══ Dataset

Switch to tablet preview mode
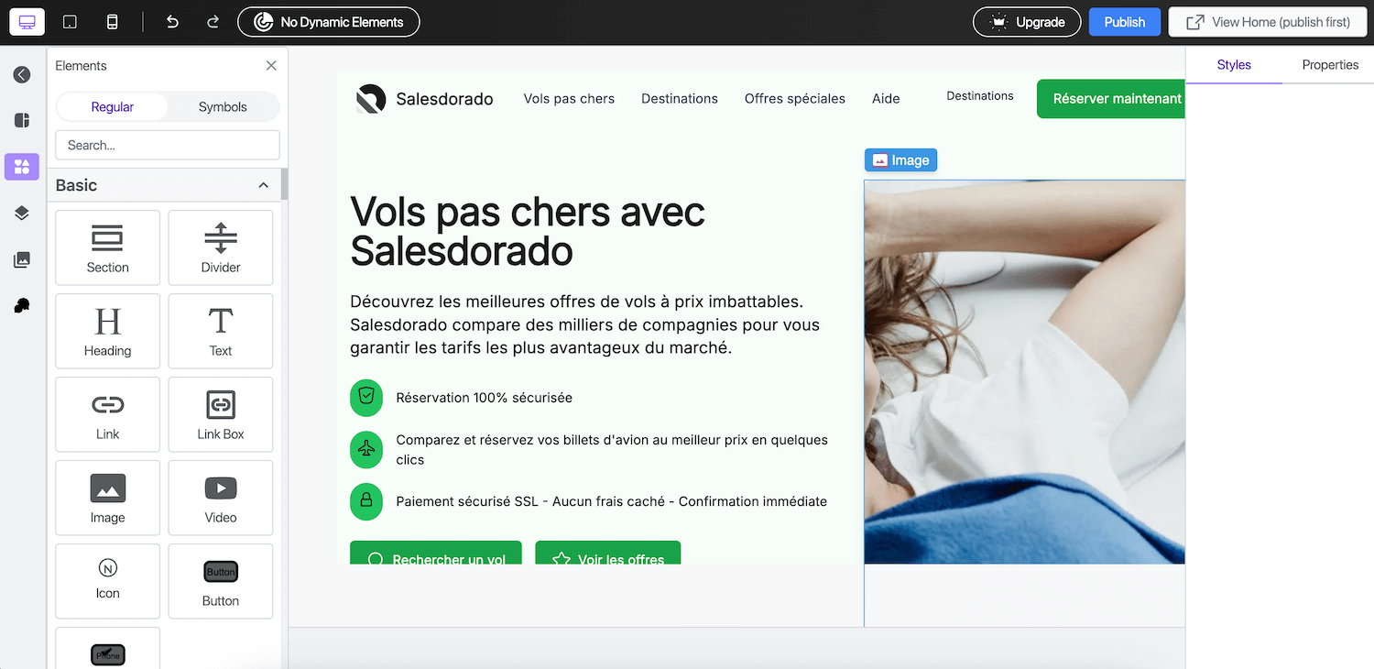The height and width of the screenshot is (669, 1374). [70, 22]
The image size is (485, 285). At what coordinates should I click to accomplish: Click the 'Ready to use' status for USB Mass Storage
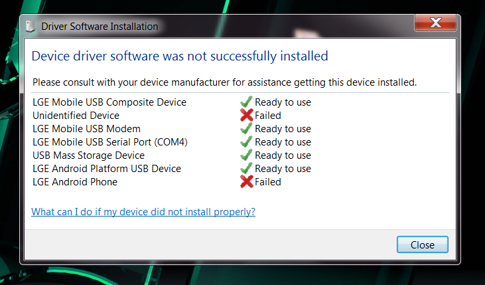[283, 155]
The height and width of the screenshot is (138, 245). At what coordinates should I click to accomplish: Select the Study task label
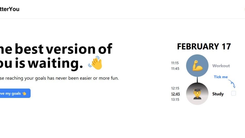(x=218, y=94)
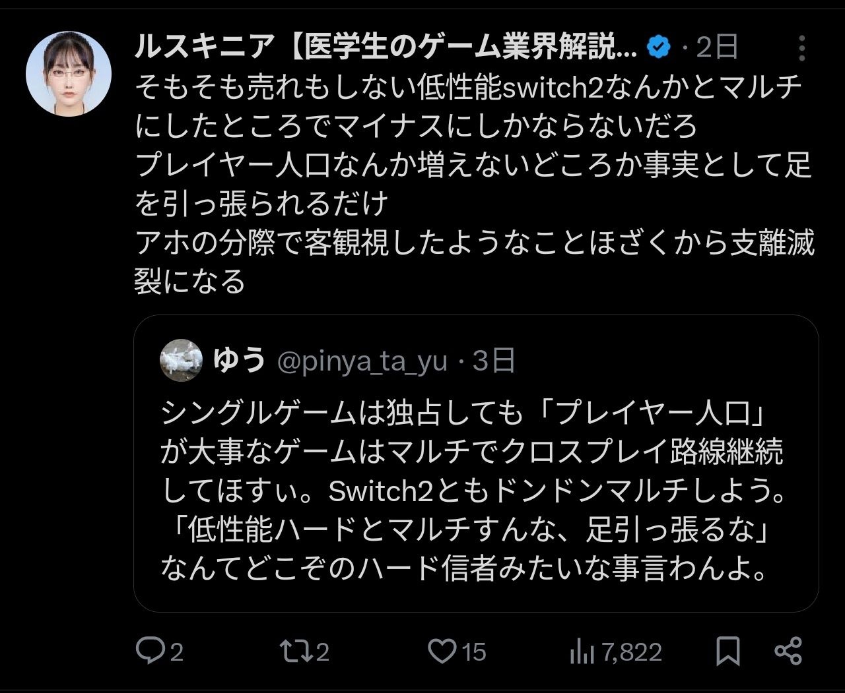
Task: Click the quoted tweet's 3日 timestamp
Action: coord(494,361)
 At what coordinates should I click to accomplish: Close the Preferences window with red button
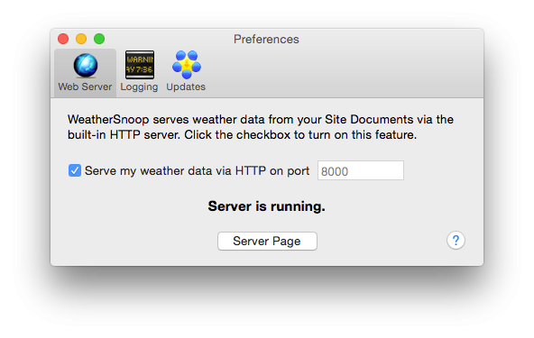[63, 39]
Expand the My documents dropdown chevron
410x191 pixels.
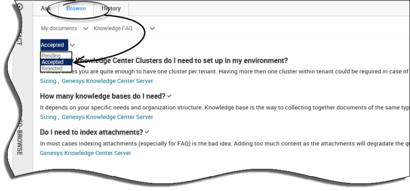(86, 28)
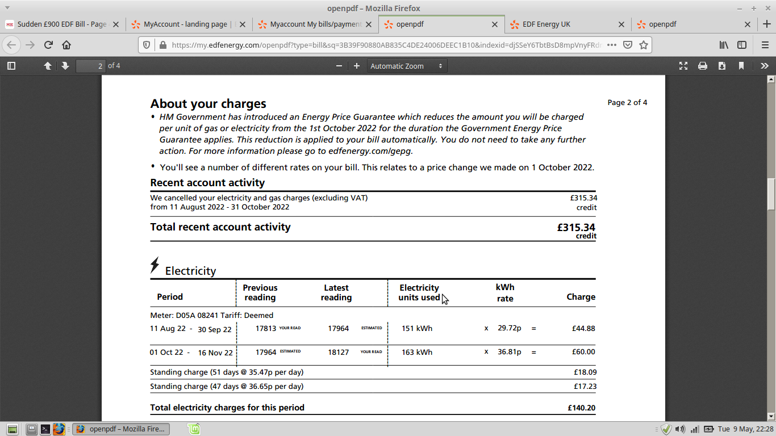The image size is (776, 436).
Task: Go to the previous page of the bill
Action: coord(48,65)
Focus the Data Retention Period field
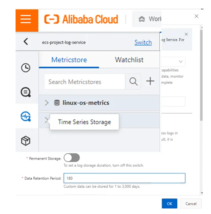 pyautogui.click(x=124, y=178)
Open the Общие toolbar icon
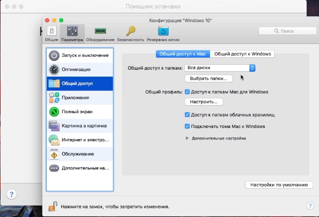 pos(51,32)
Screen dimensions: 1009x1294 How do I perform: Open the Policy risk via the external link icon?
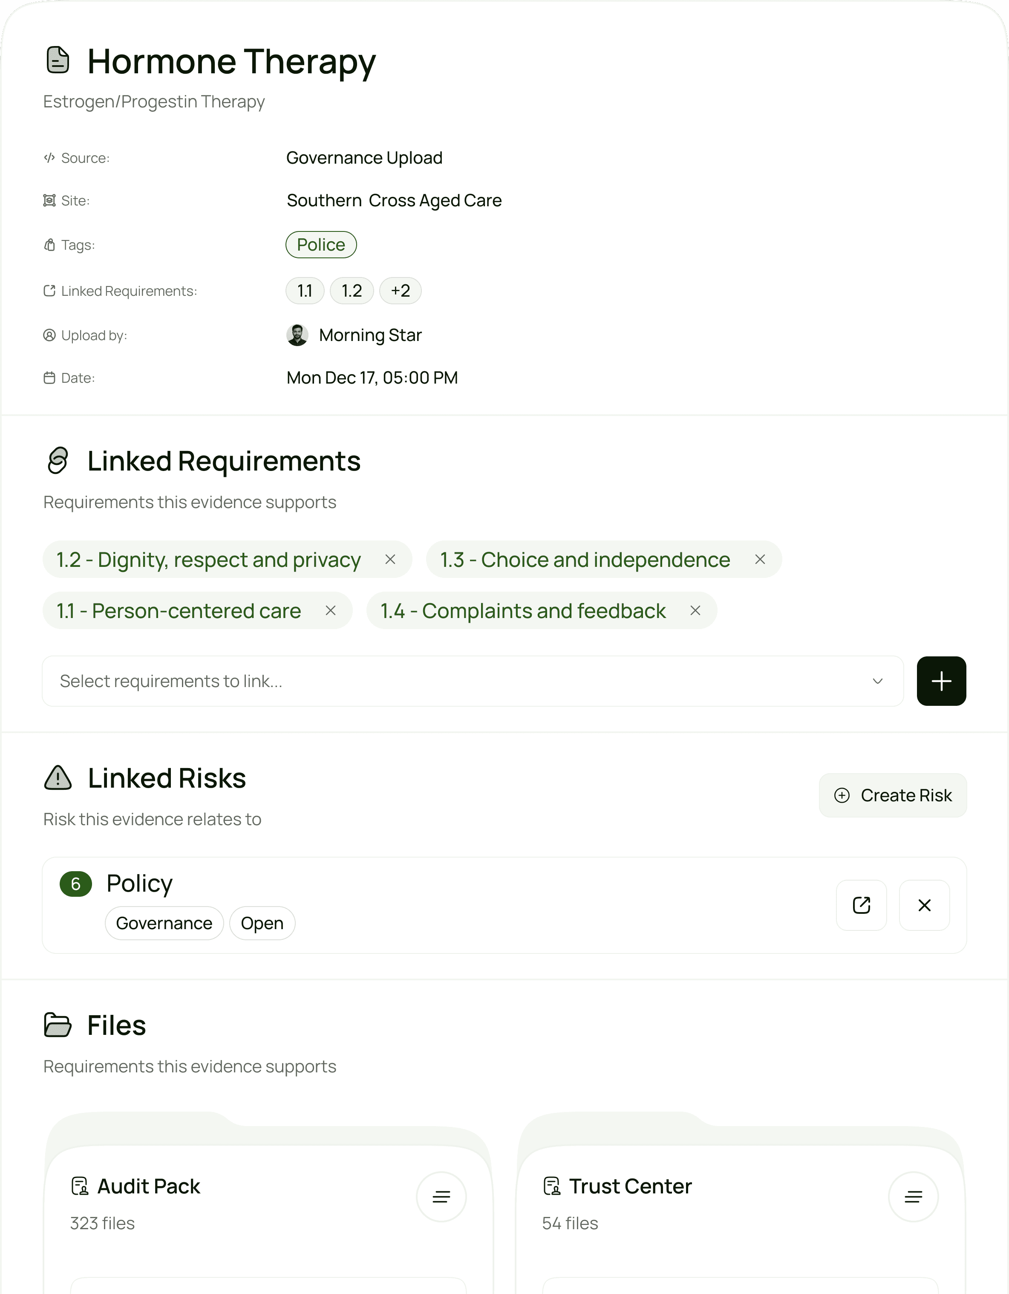pos(861,905)
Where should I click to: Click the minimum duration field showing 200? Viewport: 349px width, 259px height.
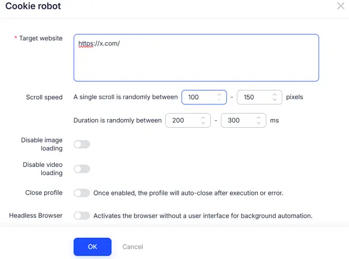183,120
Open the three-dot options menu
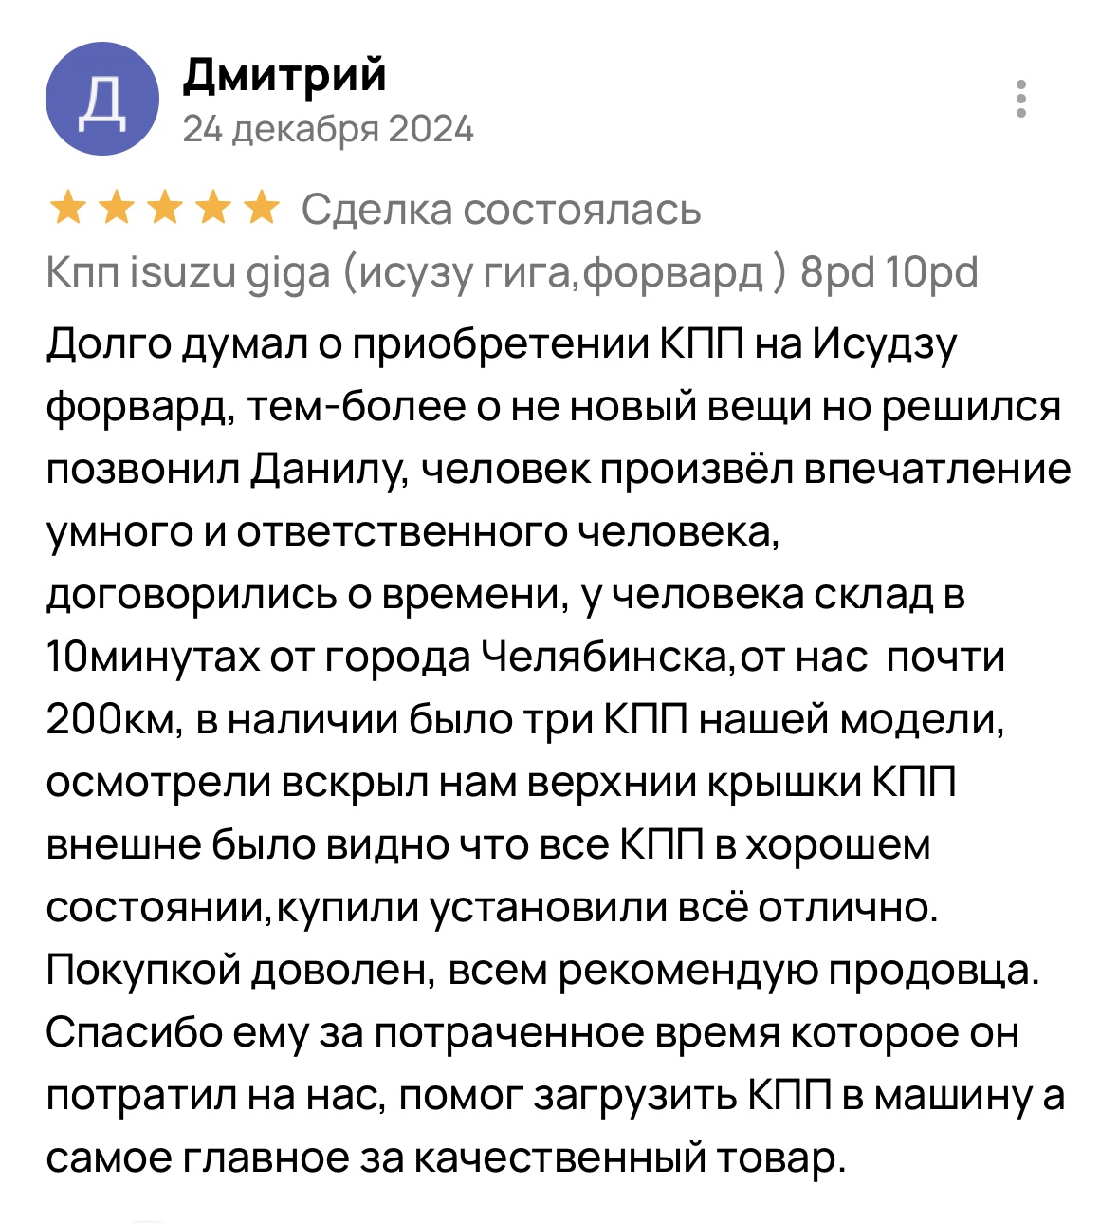 tap(1021, 99)
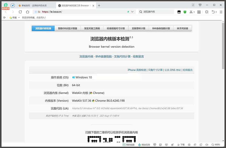
Task: Click the rocket accelerator icon in status bar
Action: pos(172,145)
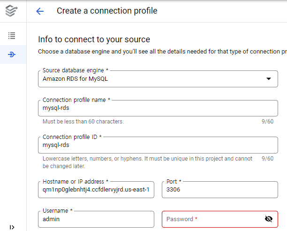Image resolution: width=287 pixels, height=231 pixels.
Task: Click the Hostname or IP address field
Action: 96,190
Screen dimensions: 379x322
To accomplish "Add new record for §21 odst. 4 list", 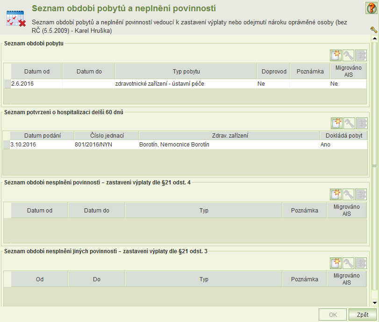I will (336, 194).
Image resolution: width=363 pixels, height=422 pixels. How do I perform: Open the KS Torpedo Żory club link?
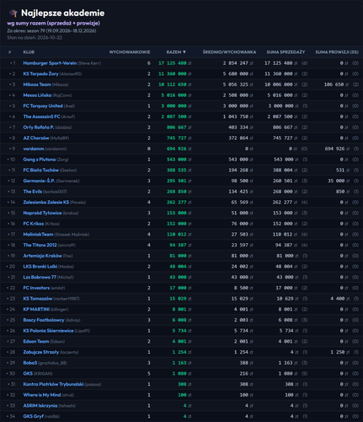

════

> **Aim of the exercise**: After locating the line containing "The image size is (485, 285)." in the entries above, return it and every line after it exactly, ending at the line containing "Expand the My documents dropdown chevron", without pictures.

> **The answer**:
The image size is (485, 285). At what coordinates should I click to accomplish: Click the 'Ready to use' status for USB Mass Storage
[283, 155]
The height and width of the screenshot is (138, 245). At what coordinates should I click to accomplish: Select the Study task label
(x=218, y=94)
Task: Click the quoted tweet's 3日 timestamp
Action: coord(494,361)
 At what coordinates should I click to accomplish: Close the Preferences window with red button
[63, 39]
Expand the My documents dropdown chevron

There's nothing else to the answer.